Dataset items
-- Start --

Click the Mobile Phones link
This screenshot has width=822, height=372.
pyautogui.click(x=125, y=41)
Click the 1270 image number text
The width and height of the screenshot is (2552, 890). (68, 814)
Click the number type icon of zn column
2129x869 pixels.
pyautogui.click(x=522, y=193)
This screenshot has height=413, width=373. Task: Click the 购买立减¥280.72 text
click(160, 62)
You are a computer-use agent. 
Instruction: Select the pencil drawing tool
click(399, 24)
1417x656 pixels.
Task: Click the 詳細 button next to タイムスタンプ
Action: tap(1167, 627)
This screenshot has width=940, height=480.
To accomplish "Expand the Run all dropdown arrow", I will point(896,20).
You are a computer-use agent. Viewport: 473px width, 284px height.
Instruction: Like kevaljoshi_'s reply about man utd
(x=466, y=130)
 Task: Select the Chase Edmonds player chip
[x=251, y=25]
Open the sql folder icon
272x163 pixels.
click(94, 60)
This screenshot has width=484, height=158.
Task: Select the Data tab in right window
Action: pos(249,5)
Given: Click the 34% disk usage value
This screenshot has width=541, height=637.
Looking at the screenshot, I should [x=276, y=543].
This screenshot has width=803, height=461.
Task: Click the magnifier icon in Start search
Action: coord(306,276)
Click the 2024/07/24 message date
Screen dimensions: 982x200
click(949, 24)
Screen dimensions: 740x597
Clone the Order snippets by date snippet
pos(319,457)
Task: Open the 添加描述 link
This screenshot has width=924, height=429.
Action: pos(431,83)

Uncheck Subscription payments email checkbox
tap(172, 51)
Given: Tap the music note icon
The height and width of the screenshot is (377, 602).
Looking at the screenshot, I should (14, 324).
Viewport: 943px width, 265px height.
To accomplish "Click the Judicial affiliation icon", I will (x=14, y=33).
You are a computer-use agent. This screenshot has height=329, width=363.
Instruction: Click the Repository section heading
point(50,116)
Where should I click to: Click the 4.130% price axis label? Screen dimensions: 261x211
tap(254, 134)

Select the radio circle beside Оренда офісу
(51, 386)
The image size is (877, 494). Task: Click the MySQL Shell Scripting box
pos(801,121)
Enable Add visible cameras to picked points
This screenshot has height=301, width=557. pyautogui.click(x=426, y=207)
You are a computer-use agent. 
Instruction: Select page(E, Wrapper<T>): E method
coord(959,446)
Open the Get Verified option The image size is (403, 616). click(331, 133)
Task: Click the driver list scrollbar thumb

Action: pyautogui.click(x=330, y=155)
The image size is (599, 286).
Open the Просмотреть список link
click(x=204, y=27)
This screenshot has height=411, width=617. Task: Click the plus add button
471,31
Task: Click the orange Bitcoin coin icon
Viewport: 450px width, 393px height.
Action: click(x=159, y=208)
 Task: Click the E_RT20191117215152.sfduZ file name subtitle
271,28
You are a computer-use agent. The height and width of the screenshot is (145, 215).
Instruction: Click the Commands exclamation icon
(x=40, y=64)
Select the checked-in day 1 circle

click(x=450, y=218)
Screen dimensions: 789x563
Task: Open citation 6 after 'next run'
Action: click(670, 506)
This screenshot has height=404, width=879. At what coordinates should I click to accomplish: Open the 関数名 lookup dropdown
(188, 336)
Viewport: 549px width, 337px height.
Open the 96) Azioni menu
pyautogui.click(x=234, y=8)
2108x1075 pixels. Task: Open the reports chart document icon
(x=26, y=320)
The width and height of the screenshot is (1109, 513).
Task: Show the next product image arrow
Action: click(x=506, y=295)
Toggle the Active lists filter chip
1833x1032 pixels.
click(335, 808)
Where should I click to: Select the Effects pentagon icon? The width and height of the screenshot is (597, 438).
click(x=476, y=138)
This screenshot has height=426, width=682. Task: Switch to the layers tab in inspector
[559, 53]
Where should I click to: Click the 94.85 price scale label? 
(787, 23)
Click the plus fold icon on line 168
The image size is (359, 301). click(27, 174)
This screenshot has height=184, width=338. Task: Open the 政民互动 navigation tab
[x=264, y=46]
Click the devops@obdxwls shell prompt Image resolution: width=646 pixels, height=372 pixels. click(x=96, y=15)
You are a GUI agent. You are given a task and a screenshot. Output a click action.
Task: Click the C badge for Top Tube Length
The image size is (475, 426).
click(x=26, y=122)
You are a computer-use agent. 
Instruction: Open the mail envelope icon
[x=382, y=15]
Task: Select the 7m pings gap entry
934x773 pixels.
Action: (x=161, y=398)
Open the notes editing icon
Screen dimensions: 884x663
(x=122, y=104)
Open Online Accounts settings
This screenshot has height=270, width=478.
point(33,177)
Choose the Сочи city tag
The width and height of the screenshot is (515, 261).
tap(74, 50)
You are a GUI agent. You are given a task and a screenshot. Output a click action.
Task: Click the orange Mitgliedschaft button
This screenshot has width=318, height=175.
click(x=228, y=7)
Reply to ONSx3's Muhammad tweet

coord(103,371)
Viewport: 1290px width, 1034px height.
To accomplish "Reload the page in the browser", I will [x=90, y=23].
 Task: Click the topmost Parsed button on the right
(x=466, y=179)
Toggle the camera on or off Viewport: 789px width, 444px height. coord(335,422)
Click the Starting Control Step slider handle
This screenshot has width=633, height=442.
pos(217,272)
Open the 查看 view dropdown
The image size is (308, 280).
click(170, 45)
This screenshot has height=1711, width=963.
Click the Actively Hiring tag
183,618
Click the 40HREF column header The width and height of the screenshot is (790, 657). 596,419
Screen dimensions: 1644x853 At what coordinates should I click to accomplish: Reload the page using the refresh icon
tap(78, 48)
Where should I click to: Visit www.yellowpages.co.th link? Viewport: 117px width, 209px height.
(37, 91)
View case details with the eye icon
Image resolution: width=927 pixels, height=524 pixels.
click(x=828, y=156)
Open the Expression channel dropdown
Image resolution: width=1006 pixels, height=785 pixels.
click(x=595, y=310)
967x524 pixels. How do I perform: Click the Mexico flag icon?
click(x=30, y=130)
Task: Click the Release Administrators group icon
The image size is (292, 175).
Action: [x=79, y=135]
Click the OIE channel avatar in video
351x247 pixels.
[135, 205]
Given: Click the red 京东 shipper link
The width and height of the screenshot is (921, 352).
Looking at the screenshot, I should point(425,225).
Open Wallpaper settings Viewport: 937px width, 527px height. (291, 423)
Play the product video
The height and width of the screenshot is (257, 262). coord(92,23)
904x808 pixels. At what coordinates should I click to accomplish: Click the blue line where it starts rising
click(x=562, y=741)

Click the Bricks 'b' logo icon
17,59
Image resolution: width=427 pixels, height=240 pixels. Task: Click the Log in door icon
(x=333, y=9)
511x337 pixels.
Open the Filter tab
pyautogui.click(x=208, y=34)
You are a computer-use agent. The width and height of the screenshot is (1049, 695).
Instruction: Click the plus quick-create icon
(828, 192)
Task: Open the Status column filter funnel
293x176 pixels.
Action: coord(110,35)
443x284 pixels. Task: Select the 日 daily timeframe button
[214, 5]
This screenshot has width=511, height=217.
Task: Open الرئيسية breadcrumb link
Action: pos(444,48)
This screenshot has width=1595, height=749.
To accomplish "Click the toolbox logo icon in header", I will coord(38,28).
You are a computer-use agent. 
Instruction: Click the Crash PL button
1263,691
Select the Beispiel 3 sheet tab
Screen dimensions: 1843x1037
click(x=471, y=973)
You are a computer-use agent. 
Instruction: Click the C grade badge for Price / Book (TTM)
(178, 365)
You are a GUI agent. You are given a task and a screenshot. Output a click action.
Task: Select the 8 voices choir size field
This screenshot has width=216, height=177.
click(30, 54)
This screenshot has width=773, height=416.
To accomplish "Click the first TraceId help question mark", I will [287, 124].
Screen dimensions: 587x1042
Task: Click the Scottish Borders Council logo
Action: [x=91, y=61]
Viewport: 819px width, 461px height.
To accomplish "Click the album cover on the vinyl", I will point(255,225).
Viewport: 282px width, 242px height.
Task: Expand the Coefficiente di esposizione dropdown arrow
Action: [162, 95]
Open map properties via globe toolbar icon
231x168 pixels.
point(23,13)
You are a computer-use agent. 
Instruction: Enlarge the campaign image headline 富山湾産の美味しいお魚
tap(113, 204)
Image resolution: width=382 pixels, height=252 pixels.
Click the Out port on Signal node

-- End --

Given instruction —
Rewrite the records from their first line through the line containing "click(160, 62)", changing "Mobile Phones" to "Smart Watches" and keeping everything else the same.

Expected answer —
Click the Smart Watches link
This screenshot has width=822, height=372.
pyautogui.click(x=125, y=41)
Click the 1270 image number text
The width and height of the screenshot is (2552, 890). (68, 814)
Click the number type icon of zn column
2129x869 pixels.
pyautogui.click(x=522, y=193)
This screenshot has height=413, width=373. Task: Click the 购买立减¥280.72 text
click(160, 62)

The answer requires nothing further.